──────── LISTING ────────

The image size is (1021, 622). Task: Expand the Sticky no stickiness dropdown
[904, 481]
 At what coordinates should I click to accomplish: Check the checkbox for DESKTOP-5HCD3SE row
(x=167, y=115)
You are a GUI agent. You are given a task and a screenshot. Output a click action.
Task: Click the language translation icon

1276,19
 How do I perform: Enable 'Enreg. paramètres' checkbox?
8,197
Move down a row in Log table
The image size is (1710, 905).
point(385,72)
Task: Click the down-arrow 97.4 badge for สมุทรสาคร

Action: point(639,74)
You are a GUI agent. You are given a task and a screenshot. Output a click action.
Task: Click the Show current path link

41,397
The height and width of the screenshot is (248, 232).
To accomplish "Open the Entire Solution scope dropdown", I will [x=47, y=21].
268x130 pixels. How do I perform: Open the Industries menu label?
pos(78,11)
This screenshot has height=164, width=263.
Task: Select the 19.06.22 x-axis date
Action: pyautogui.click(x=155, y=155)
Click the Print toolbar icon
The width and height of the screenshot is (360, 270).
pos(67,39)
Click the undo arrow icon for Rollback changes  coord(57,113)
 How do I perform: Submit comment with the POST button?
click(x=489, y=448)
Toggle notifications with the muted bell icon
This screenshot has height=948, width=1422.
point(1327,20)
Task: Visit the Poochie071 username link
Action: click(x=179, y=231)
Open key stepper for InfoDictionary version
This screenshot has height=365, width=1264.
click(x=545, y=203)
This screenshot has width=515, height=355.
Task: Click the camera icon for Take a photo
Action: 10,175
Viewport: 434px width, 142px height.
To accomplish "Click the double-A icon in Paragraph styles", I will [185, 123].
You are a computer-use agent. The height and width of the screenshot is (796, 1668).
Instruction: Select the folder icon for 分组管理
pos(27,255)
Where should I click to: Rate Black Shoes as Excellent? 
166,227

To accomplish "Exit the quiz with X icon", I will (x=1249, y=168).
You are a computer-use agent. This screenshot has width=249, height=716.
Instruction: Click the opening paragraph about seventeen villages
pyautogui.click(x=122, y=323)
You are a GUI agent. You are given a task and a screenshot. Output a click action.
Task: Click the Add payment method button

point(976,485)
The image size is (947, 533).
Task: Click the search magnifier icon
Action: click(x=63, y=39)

────────

=== WRITTEN PROBLEM ===
Reproduce the listing above line for line, with no changes.

=== EXERCISE RESPONSE ===
The image size is (1021, 622). Task: Expand the Sticky no stickiness dropdown
[904, 481]
 At what coordinates should I click to accomplish: Check the checkbox for DESKTOP-5HCD3SE row
(x=167, y=115)
You are a GUI agent. You are given a task and a screenshot. Output a click action.
Task: Click the language translation icon

1276,19
 How do I perform: Enable 'Enreg. paramètres' checkbox?
8,197
Move down a row in Log table
The image size is (1710, 905).
point(385,72)
Task: Click the down-arrow 97.4 badge for สมุทรสาคร

Action: point(639,74)
You are a GUI agent. You are given a task and a screenshot. Output a click action.
Task: Click the Show current path link

41,397
The height and width of the screenshot is (248, 232).
To accomplish "Open the Entire Solution scope dropdown", I will [x=47, y=21].
268x130 pixels. How do I perform: Open the Industries menu label?
pos(78,11)
This screenshot has height=164, width=263.
Task: Select the 19.06.22 x-axis date
Action: pyautogui.click(x=155, y=155)
Click the Print toolbar icon
The width and height of the screenshot is (360, 270).
pos(67,39)
Click the undo arrow icon for Rollback changes  coord(57,113)
 How do I perform: Submit comment with the POST button?
click(x=489, y=448)
Toggle notifications with the muted bell icon
This screenshot has height=948, width=1422.
point(1327,20)
Task: Visit the Poochie071 username link
Action: click(x=179, y=231)
Open key stepper for InfoDictionary version
This screenshot has height=365, width=1264.
click(x=545, y=203)
This screenshot has width=515, height=355.
Task: Click the camera icon for Take a photo
Action: 10,175
Viewport: 434px width, 142px height.
To accomplish "Click the double-A icon in Paragraph styles", I will [185, 123].
You are a computer-use agent. The height and width of the screenshot is (796, 1668).
Instruction: Select the folder icon for 分组管理
pos(27,255)
Where should I click to: Rate Black Shoes as Excellent? 
166,227

To accomplish "Exit the quiz with X icon", I will (x=1249, y=168).
You are a computer-use agent. This screenshot has width=249, height=716.
Instruction: Click the opening paragraph about seventeen villages
pyautogui.click(x=122, y=323)
You are a GUI agent. You are given a task and a screenshot. Output a click action.
Task: Click the Add payment method button

point(976,485)
The image size is (947, 533).
Task: Click the search magnifier icon
Action: click(x=63, y=39)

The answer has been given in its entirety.